BEGIN Data for the task

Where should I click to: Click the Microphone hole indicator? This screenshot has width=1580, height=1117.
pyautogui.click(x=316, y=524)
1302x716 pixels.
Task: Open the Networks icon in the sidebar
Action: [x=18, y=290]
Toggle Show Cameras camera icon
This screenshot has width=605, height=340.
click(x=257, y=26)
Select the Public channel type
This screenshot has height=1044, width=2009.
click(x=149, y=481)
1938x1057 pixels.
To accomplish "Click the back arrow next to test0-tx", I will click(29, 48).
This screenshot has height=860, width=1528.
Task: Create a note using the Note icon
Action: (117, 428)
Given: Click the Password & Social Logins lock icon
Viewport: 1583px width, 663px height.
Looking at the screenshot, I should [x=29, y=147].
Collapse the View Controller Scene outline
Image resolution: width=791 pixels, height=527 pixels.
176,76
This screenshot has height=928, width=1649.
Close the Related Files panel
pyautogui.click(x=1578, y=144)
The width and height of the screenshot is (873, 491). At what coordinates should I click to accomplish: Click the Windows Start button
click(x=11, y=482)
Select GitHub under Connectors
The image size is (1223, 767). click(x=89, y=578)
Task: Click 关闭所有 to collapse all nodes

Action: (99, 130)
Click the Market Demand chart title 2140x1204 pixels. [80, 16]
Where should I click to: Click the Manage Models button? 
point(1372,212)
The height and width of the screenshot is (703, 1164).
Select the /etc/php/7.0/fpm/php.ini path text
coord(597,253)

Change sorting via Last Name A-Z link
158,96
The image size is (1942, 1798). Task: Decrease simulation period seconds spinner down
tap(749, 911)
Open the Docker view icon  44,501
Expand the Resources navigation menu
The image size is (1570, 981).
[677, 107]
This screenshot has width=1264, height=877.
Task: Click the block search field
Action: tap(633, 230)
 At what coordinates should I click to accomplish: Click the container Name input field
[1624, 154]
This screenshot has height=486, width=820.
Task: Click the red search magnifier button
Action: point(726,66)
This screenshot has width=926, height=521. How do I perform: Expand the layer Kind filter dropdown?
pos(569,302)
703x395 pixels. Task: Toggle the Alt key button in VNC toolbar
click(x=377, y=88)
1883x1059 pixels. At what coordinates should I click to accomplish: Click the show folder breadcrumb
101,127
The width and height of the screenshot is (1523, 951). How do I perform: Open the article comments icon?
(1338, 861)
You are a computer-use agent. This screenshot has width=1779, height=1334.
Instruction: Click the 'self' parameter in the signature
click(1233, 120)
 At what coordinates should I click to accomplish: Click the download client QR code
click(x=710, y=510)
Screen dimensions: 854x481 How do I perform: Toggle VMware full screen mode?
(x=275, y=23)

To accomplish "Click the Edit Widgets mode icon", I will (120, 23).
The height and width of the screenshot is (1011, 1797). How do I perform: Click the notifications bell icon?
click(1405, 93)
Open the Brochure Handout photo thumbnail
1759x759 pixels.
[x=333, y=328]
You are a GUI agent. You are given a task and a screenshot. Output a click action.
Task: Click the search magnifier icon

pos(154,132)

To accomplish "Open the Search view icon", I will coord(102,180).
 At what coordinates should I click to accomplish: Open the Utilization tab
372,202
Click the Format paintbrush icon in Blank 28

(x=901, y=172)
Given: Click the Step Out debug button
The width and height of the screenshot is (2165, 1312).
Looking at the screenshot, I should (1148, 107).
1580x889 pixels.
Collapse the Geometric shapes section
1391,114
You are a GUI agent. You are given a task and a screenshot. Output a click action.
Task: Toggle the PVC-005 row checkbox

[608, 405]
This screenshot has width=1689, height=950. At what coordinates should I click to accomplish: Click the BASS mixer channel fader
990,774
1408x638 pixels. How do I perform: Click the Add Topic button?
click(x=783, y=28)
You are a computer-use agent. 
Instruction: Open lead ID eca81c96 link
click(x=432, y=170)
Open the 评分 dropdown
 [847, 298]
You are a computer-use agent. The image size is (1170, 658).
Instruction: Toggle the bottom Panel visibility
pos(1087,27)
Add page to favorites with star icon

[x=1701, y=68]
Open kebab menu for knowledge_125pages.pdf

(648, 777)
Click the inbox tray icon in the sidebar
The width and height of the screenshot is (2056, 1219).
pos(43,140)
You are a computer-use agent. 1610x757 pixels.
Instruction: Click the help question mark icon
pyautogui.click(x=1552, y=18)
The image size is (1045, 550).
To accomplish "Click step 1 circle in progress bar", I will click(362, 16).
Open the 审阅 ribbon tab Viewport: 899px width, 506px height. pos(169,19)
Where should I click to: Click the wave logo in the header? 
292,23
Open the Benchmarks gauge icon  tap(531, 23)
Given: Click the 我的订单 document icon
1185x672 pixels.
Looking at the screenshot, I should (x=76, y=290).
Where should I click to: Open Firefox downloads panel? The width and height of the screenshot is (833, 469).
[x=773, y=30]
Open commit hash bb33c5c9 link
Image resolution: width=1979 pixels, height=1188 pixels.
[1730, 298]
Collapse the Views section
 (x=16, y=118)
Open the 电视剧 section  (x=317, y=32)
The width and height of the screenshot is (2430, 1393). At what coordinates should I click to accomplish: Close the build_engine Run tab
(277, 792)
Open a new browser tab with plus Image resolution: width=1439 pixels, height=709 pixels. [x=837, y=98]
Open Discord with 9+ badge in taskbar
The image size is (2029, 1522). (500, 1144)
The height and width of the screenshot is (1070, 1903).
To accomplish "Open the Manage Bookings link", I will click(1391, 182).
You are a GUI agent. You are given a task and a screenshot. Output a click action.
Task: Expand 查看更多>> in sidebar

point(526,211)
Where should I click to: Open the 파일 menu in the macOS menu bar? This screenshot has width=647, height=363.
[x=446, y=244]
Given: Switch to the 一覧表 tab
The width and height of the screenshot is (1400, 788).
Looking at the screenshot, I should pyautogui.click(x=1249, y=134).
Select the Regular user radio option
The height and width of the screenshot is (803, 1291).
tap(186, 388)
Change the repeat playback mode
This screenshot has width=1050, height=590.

END Data for the task

Problem to solve —
Output each record above exactly, omitting nothing.

Answer section —
Where should I click to: Click the Microphone hole indicator? This screenshot has width=1580, height=1117.
pyautogui.click(x=316, y=524)
1302x716 pixels.
Task: Open the Networks icon in the sidebar
Action: [x=18, y=290]
Toggle Show Cameras camera icon
This screenshot has width=605, height=340.
click(x=257, y=26)
Select the Public channel type
This screenshot has height=1044, width=2009.
click(x=149, y=481)
1938x1057 pixels.
To accomplish "Click the back arrow next to test0-tx", I will click(29, 48).
This screenshot has height=860, width=1528.
Task: Create a note using the Note icon
Action: (117, 428)
Given: Click the Password & Social Logins lock icon
Viewport: 1583px width, 663px height.
Looking at the screenshot, I should [x=29, y=147].
Collapse the View Controller Scene outline
Image resolution: width=791 pixels, height=527 pixels.
176,76
This screenshot has height=928, width=1649.
Close the Related Files panel
pyautogui.click(x=1578, y=144)
The width and height of the screenshot is (873, 491). At what coordinates should I click to accomplish: Click the Windows Start button
click(x=11, y=482)
Select GitHub under Connectors
The image size is (1223, 767). click(x=89, y=578)
Task: Click 关闭所有 to collapse all nodes

Action: (99, 130)
Click the Market Demand chart title 2140x1204 pixels. [80, 16]
Where should I click to: Click the Manage Models button? 
point(1372,212)
The height and width of the screenshot is (703, 1164).
Select the /etc/php/7.0/fpm/php.ini path text
coord(597,253)

Change sorting via Last Name A-Z link
158,96
The image size is (1942, 1798). Task: Decrease simulation period seconds spinner down
tap(749, 911)
Open the Docker view icon  44,501
Expand the Resources navigation menu
The image size is (1570, 981).
[677, 107]
This screenshot has width=1264, height=877.
Task: Click the block search field
Action: tap(633, 230)
 At what coordinates should I click to accomplish: Click the container Name input field
[1624, 154]
This screenshot has height=486, width=820.
Task: Click the red search magnifier button
Action: point(726,66)
This screenshot has width=926, height=521. How do I perform: Expand the layer Kind filter dropdown?
pos(569,302)
703x395 pixels. Task: Toggle the Alt key button in VNC toolbar
click(x=377, y=88)
1883x1059 pixels. At what coordinates should I click to accomplish: Click the show folder breadcrumb
101,127
The width and height of the screenshot is (1523, 951). How do I perform: Open the article comments icon?
(1338, 861)
You are a computer-use agent. This screenshot has width=1779, height=1334.
Instruction: Click the 'self' parameter in the signature
click(1233, 120)
 At what coordinates should I click to accomplish: Click the download client QR code
click(x=710, y=510)
Screen dimensions: 854x481 How do I perform: Toggle VMware full screen mode?
(x=275, y=23)

To accomplish "Click the Edit Widgets mode icon", I will (120, 23).
The height and width of the screenshot is (1011, 1797). How do I perform: Click the notifications bell icon?
click(1405, 93)
Open the Brochure Handout photo thumbnail
1759x759 pixels.
[x=333, y=328]
You are a GUI agent. You are given a task and a screenshot. Output a click action.
Task: Click the search magnifier icon

pos(154,132)

To accomplish "Open the Search view icon", I will coord(102,180).
 At what coordinates should I click to accomplish: Open the Utilization tab
372,202
Click the Format paintbrush icon in Blank 28

(x=901, y=172)
Given: Click the Step Out debug button
The width and height of the screenshot is (2165, 1312).
Looking at the screenshot, I should (1148, 107).
1580x889 pixels.
Collapse the Geometric shapes section
1391,114
You are a GUI agent. You are given a task and a screenshot. Output a click action.
Task: Toggle the PVC-005 row checkbox

[608, 405]
This screenshot has width=1689, height=950. At what coordinates should I click to accomplish: Click the BASS mixer channel fader
990,774
1408x638 pixels. How do I perform: Click the Add Topic button?
click(x=783, y=28)
You are a computer-use agent. 
Instruction: Open lead ID eca81c96 link
click(x=432, y=170)
Open the 评分 dropdown
 [847, 298]
You are a computer-use agent. The image size is (1170, 658).
Instruction: Toggle the bottom Panel visibility
pos(1087,27)
Add page to favorites with star icon

[x=1701, y=68]
Open kebab menu for knowledge_125pages.pdf

(648, 777)
Click the inbox tray icon in the sidebar
The width and height of the screenshot is (2056, 1219).
pos(43,140)
You are a computer-use agent. 1610x757 pixels.
Instruction: Click the help question mark icon
pyautogui.click(x=1552, y=18)
The image size is (1045, 550).
To accomplish "Click step 1 circle in progress bar", I will click(362, 16).
Open the 审阅 ribbon tab Viewport: 899px width, 506px height. pos(169,19)
Where should I click to: Click the wave logo in the header? 
292,23
Open the Benchmarks gauge icon  tap(531, 23)
Given: Click the 我的订单 document icon
1185x672 pixels.
Looking at the screenshot, I should (x=76, y=290).
Where should I click to: Open Firefox downloads panel? The width and height of the screenshot is (833, 469).
[x=773, y=30]
Open commit hash bb33c5c9 link
Image resolution: width=1979 pixels, height=1188 pixels.
[1730, 298]
Collapse the Views section
 (x=16, y=118)
Open the 电视剧 section  (x=317, y=32)
The width and height of the screenshot is (2430, 1393). At what coordinates should I click to accomplish: Close the build_engine Run tab
(277, 792)
Open a new browser tab with plus Image resolution: width=1439 pixels, height=709 pixels. [x=837, y=98]
Open Discord with 9+ badge in taskbar
The image size is (2029, 1522). (500, 1144)
The height and width of the screenshot is (1070, 1903).
To accomplish "Open the Manage Bookings link", I will click(1391, 182).
You are a GUI agent. You are given a task and a screenshot. Output a click action.
Task: Expand 查看更多>> in sidebar

point(526,211)
Where should I click to: Open the 파일 menu in the macOS menu bar? This screenshot has width=647, height=363.
[x=446, y=244]
Given: Switch to the 一覧表 tab
The width and height of the screenshot is (1400, 788).
Looking at the screenshot, I should pyautogui.click(x=1249, y=134).
Select the Regular user radio option
The height and width of the screenshot is (803, 1291).
tap(186, 388)
Change the repeat playback mode
This screenshot has width=1050, height=590.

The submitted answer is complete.